**Texto fornecido:**
+++++
Portugal: talvez esteja enganado


"Olho para a Argentina dos últimos anos, e não só a do Mundial, e sinto alguma inveja

Talvez seja de mim, talvez seja apenas eu, mas há algum tempo que o perceciono e sinto. Talvez seja pelo facto de uma boa parte do meu crescimento tenha sido a ver a Seleção a lutar para estar em fases finais e não o conseguir; talvez seja por, nessa altura, haver uma espécie de união nacional em volta desse fatalismo.
Talvez seja pelo Euro-2000, com o nosso sexy football no qual Abel Xavier meteu a mão. Talvez seja por todas as injustiças futebolísticas que vi a Seleção passar. Desde a ausência nos EUA 1994 — presença merecida só por aquele golo de Futre à Estónia —, à expulsão de Rui Costa frente à Alemanha de Marc Batta (eu sei que é nome de árbitro francês), à eliminação no Mundial-2002 — aqui a injustiça foi para a esperança dos adeptos —, à final com os gregos e à quantidade de vezes que a França foi melhor do que nós. Talvez tenha sido por aquilo que acontecia no país ao mesmo tempo. Mas a Seleção deixou de ser aquilo, passou a vencer, passou a ser uma potência mundial e, já agora, o país também já não é o mesmo.
+++++
**Dados extraídos:**
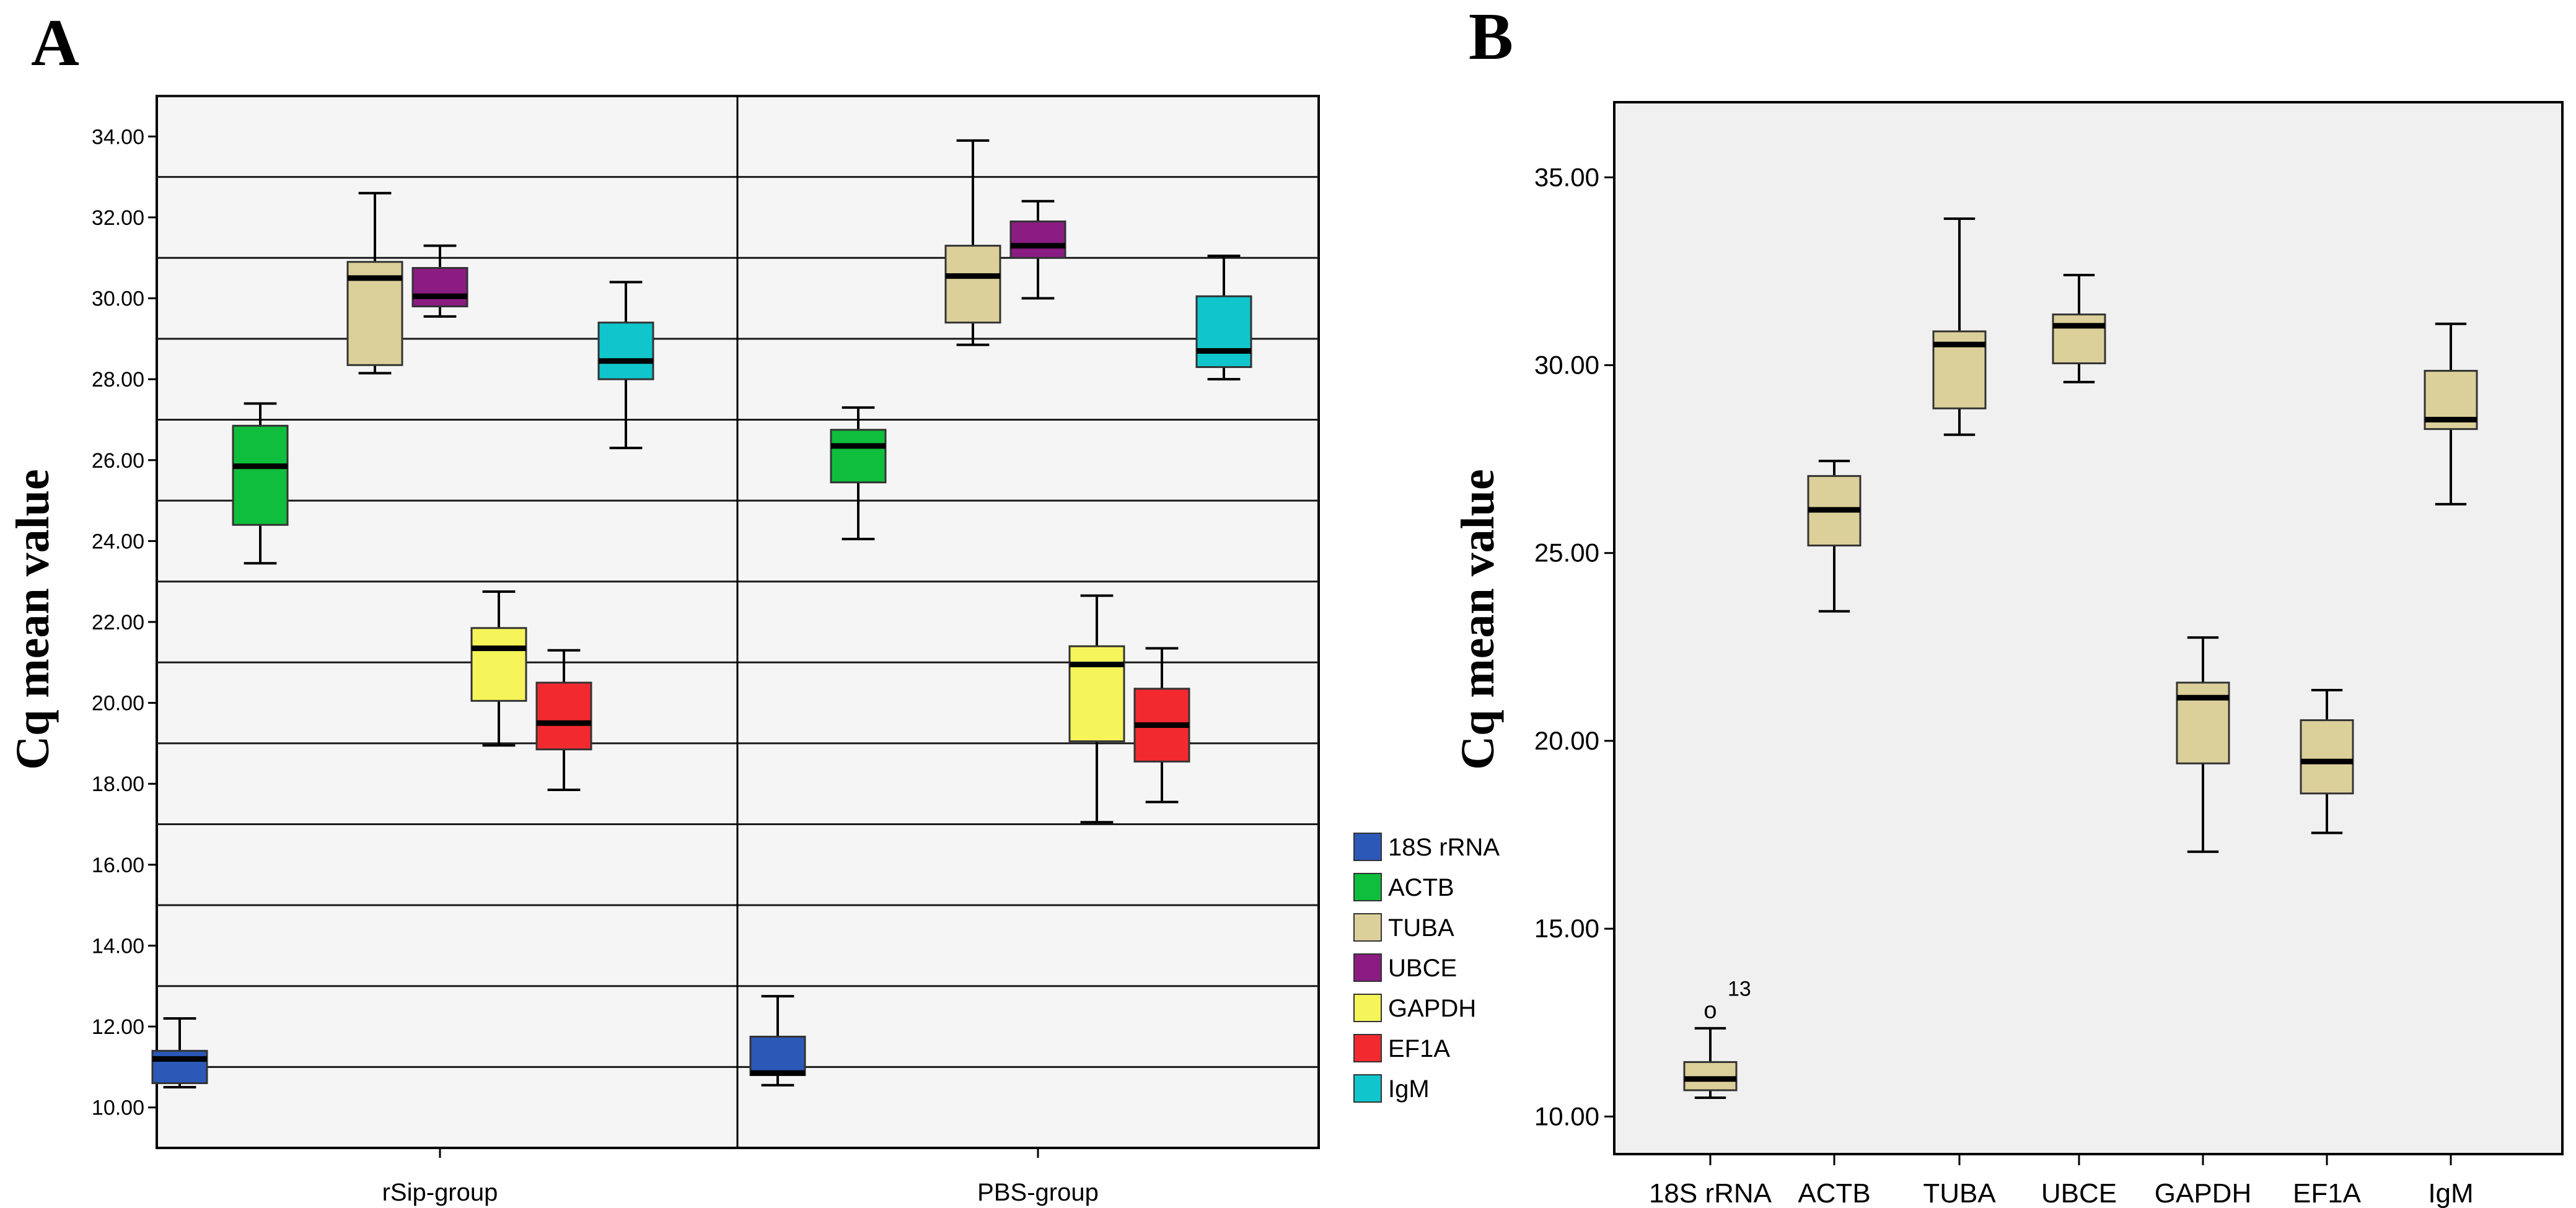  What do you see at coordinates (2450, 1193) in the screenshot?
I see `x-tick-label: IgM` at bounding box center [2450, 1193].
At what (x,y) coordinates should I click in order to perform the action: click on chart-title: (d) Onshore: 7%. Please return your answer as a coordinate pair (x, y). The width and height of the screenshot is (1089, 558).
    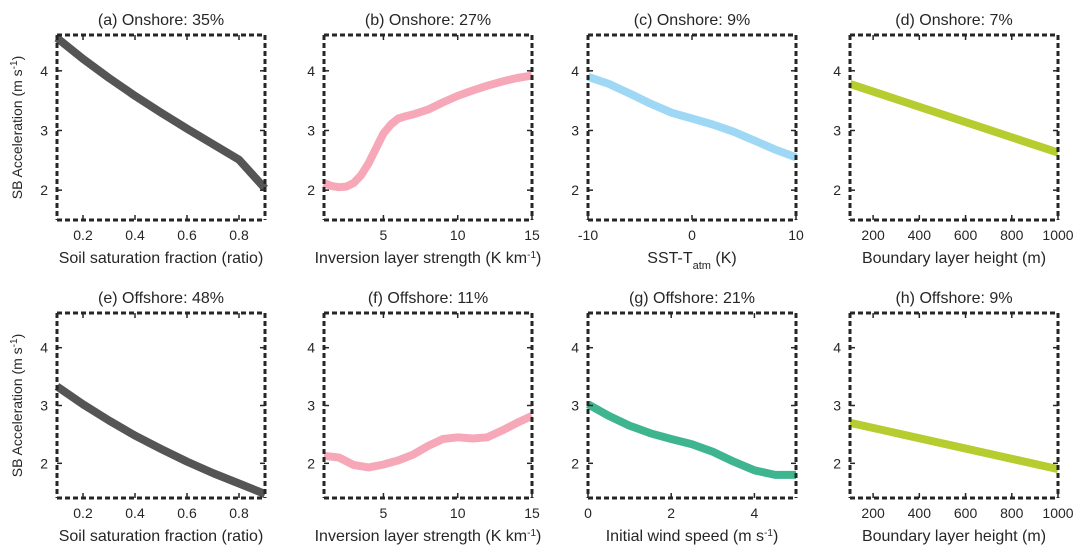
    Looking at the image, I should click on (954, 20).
+++++
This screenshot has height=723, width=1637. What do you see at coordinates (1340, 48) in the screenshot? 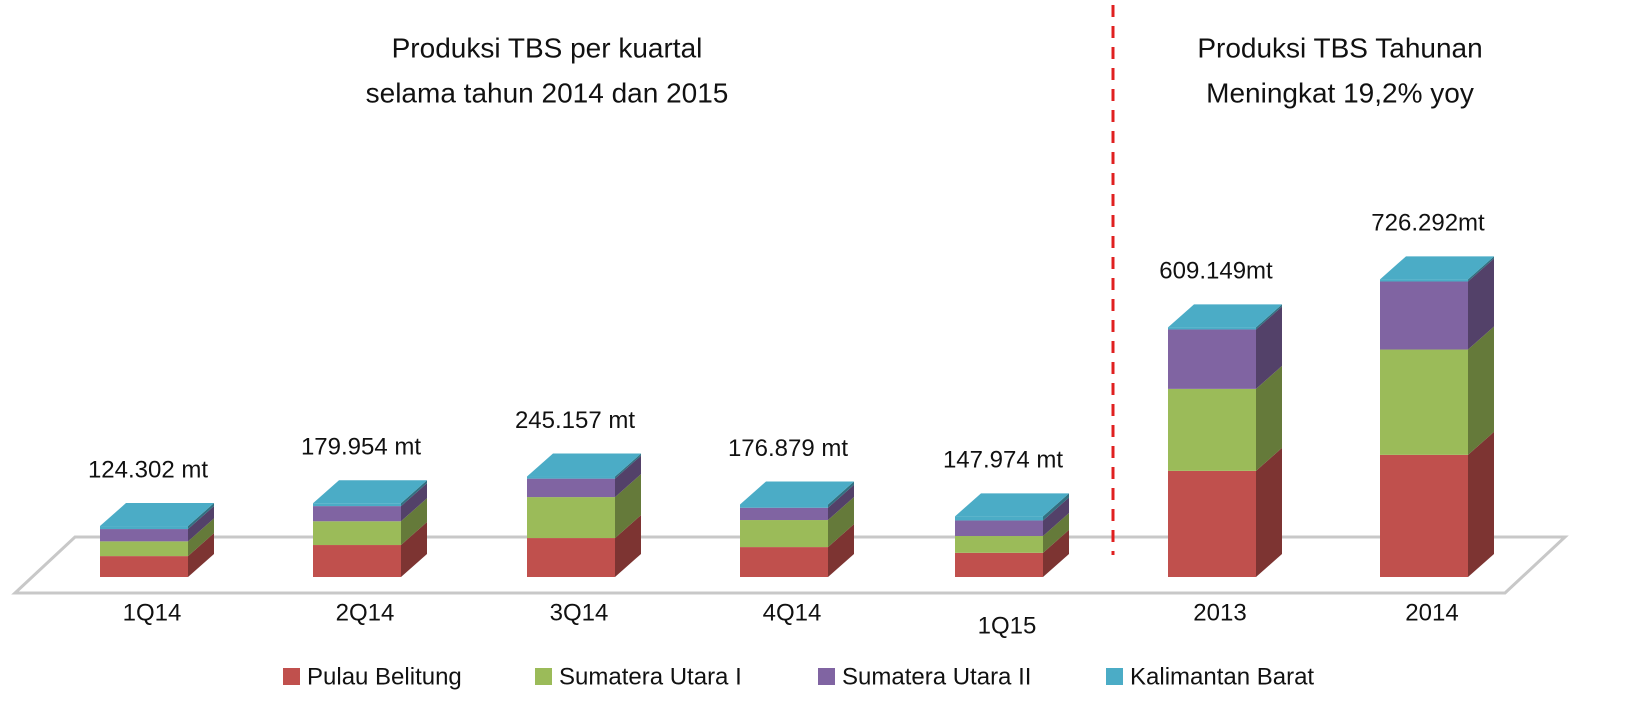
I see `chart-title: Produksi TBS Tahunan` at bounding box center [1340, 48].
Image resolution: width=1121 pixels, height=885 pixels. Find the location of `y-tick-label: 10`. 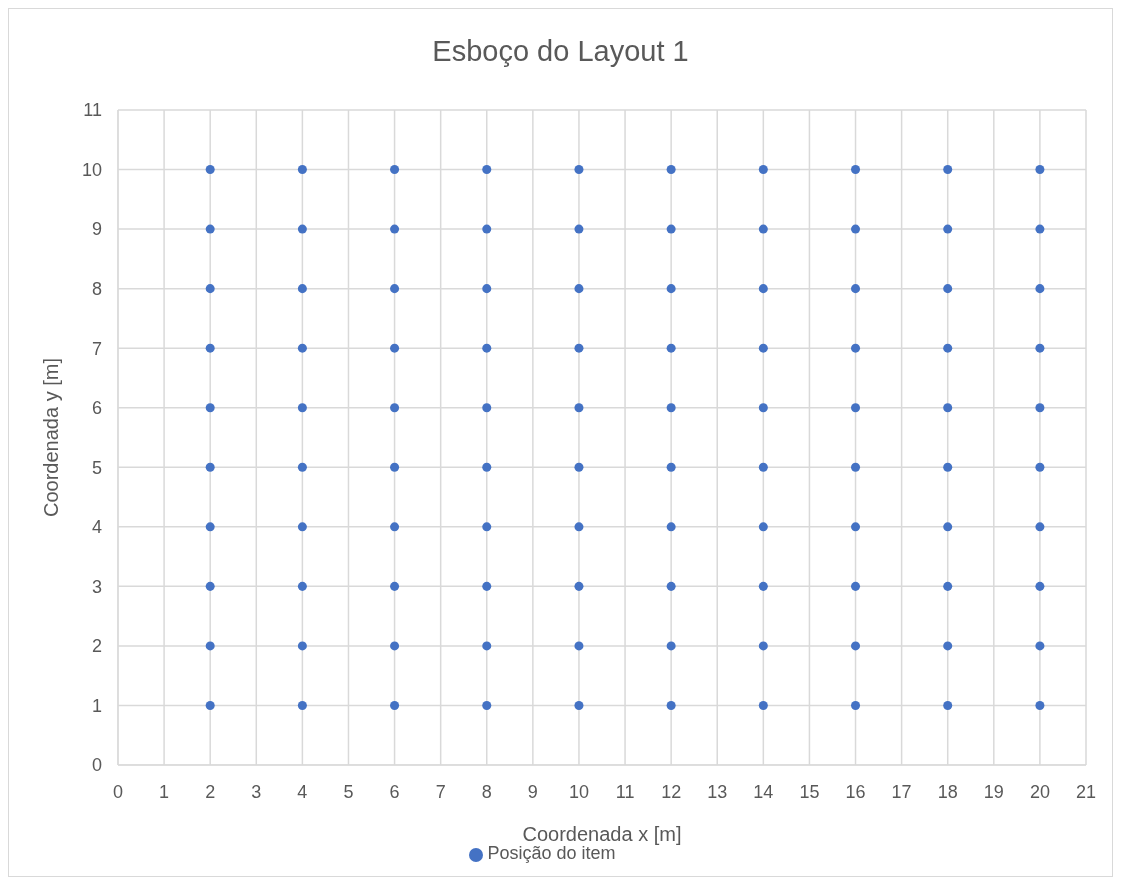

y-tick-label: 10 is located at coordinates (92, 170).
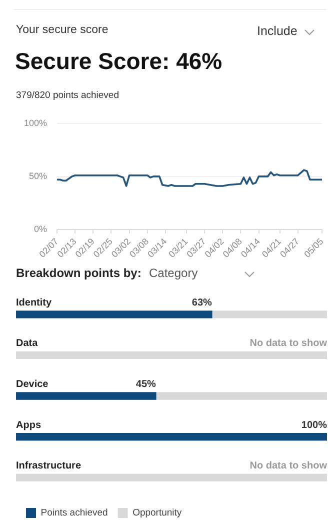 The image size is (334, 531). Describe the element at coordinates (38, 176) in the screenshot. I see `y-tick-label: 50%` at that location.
+++++
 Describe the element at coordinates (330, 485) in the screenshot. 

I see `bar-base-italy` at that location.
+++++
**Questões do material:**
• a. Transcreva do texto sobre a Seleção o trecho que começa em "Portugal: talvez esteja" e continua até "volta desse fatalismo.".
• b. Indique todas as pessoas referidas pelo nome no texto sobre a Seleção.
• c. Resuma em duas frases o texto sobre a Seleção.
O material não entra em nada disto.

**Lista de soluções:**
• a.
Portugal: talvez esteja enganado


"Olho para a Argentina dos últimos anos, e não só a do Mundial, e sinto alguma inveja

Talvez seja de mim, talvez seja apenas eu, mas há algum tempo que o perceciono e sinto. Talvez seja pelo facto de uma boa parte do meu crescimento tenha sido a ver a Seleção a lutar para estar em fases finais e não o conseguir; talvez seja por, nessa altura, haver uma espécie de união nacional em volta desse fatalismo.

• b. Abel Xavier, Futre, Rui Costa, Marc Batta

• c. No texto, admite-se alguma inveja da Argentina dos últimos anos, talvez por se ter crescido a ver a Seleção falhar fases finais e sofrer várias injustiças no futebol, como a ausência nos EUA 1994 ou a final com os gregos. Ainda assim, a Seleção mudou, passou a vencer e a ser uma potência mundial, e o país também já não é o mesmo.